Northern Natural Gas Co. v. Superior Court

Decision Date17 December 1976
Citation134 Cal.Rptr. 850,64 Cal.App.3d 983
CourtCalifornia Court of Appeals
PartiesNORTHERN NATURAL GAS COMPANY OF OMAHA, NEBRASKA, a corporation, and Northern Propane Gas Company of Minneapolis, Minnesota, a corporation, Petitioners, v. SUPERIOR COURT of the State of California, IN AND FOR the COUNTY OF FRESNO, Respondent. Ned S. VAN DUYNE, Real Party in Interest. Civ. 3176.
OPINION

LORING, * Associate Justice.

Northern Natural Gas Company of Omaha, Nebraska, a Delaware corporation ('Natural Gas') and Northern Propane Gas Company of Minneapolis, Minnesota, a Delaware corporation ('Propane Gas') were sued as defendants in respondent court in an action filed by Ned S. Van Duyne, ('Van Duyne'), real party in interest. Natural Gas and Propane Gas filed motions to quash service of summons on the ground that they were foreign corporations not engaged directly or indirectly in business in the State of California and not otherwise subject to the jurisdiction of California. The motions were opposed by Van Duyne and were denied by respondent court. Natural Gas and Propane Gas sought relief through mandamus. We granted an order to show cause.

* * *

Requests:
1) According to the opinion, on what ground did Natural Gas and Propane Gas move to quash service of summons?
2) Set down the passage of the opinion starting with "Northern Natural Gas Co." and going on through "LORING, * Associate Justice.".

Stored data:
* * *

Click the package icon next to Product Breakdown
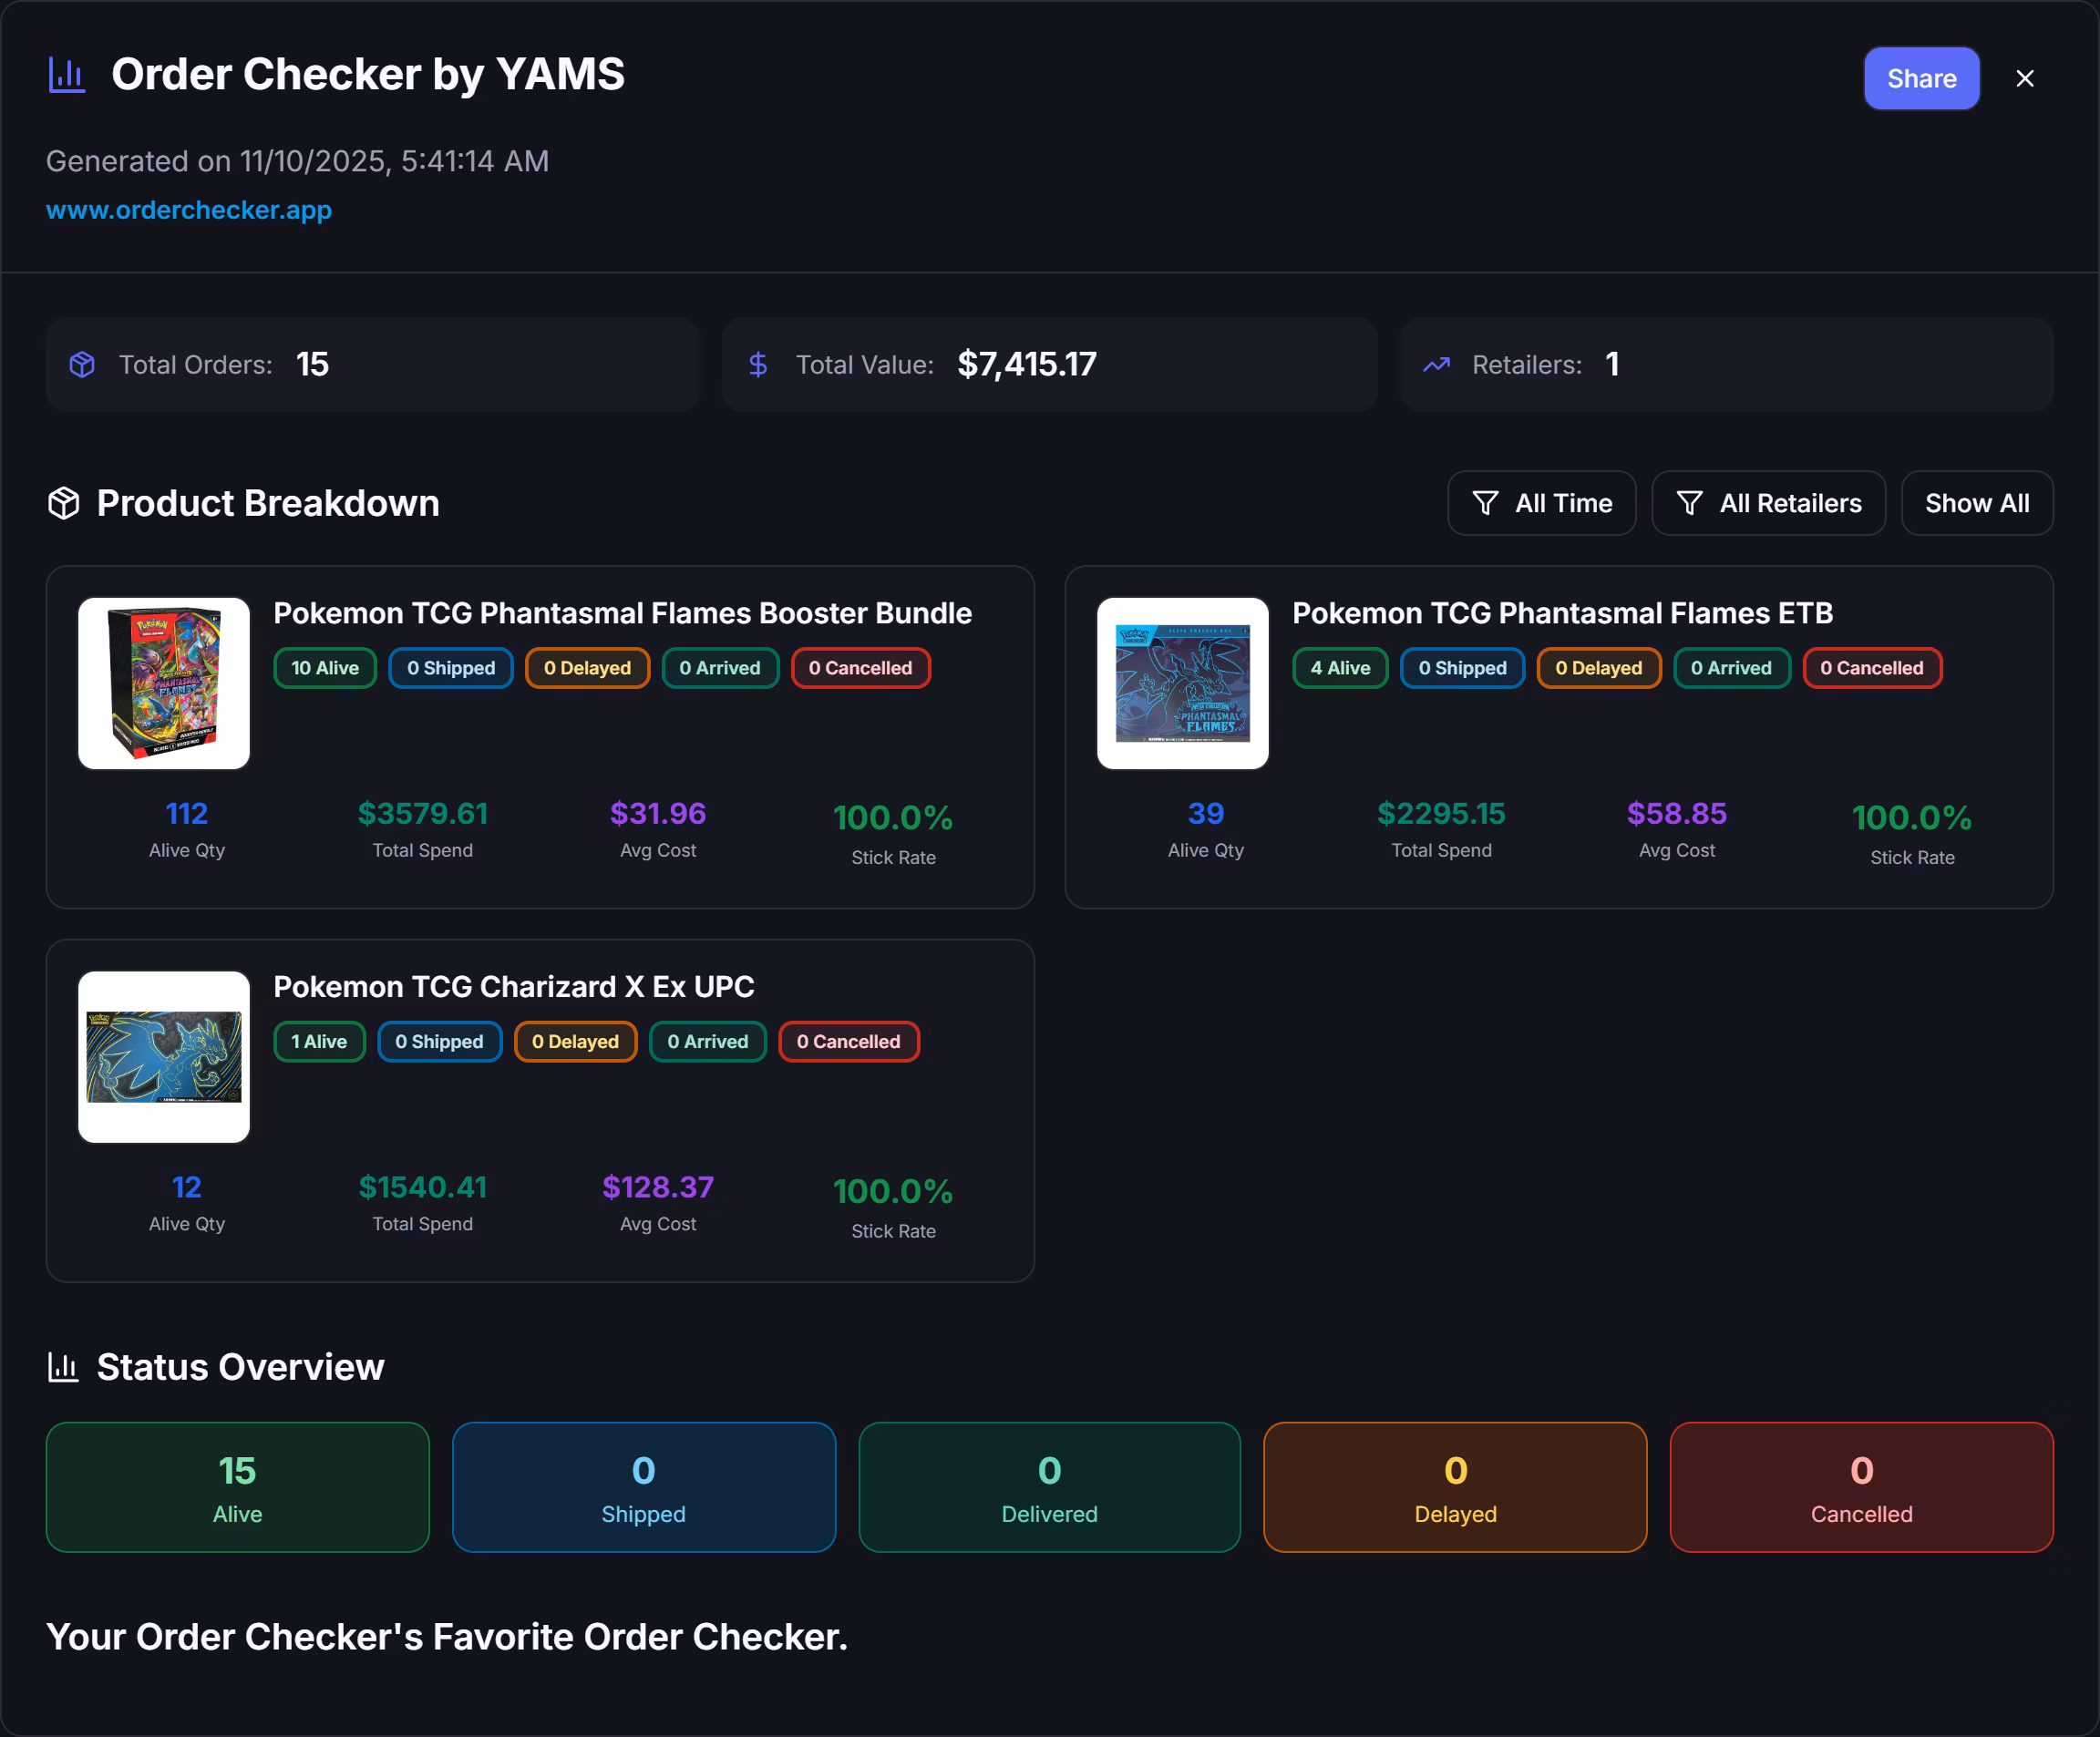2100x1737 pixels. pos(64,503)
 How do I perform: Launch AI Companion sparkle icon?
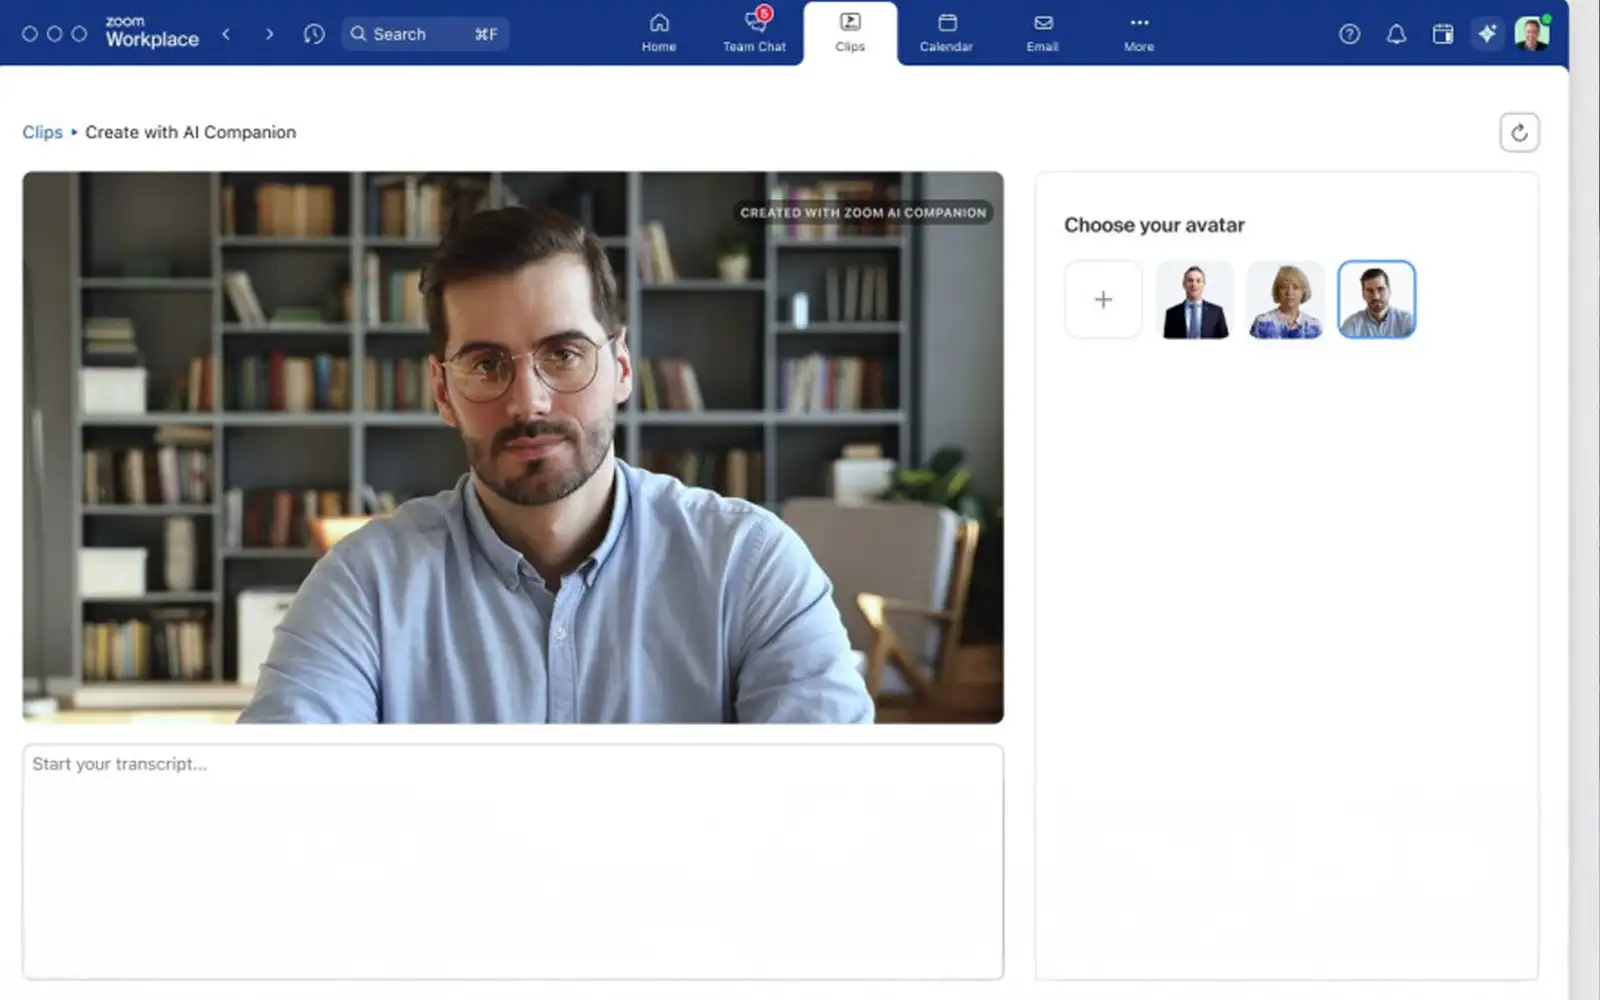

* * *

Results by task:
1) They moved to quash service of summons on the ground that they were foreign corporations not engaged directly or indirectly in business in California and not otherwise subject to California's jurisdiction.

2)
Northern Natural Gas Co. v. Superior Court

Decision Date17 December 1976
Citation134 Cal.Rptr. 850,64 Cal.App.3d 983
CourtCalifornia Court of Appeals
PartiesNORTHERN NATURAL GAS COMPANY OF OMAHA, NEBRASKA, a corporation, and Northern Propane Gas Company of Minneapolis, Minnesota, a corporation, Petitioners, v. SUPERIOR COURT of the State of California, IN AND FOR the COUNTY OF FRESNO, Respondent. Ned S. VAN DUYNE, Real Party in Interest. Civ. 3176.
OPINION

LORING, * Associate Justice.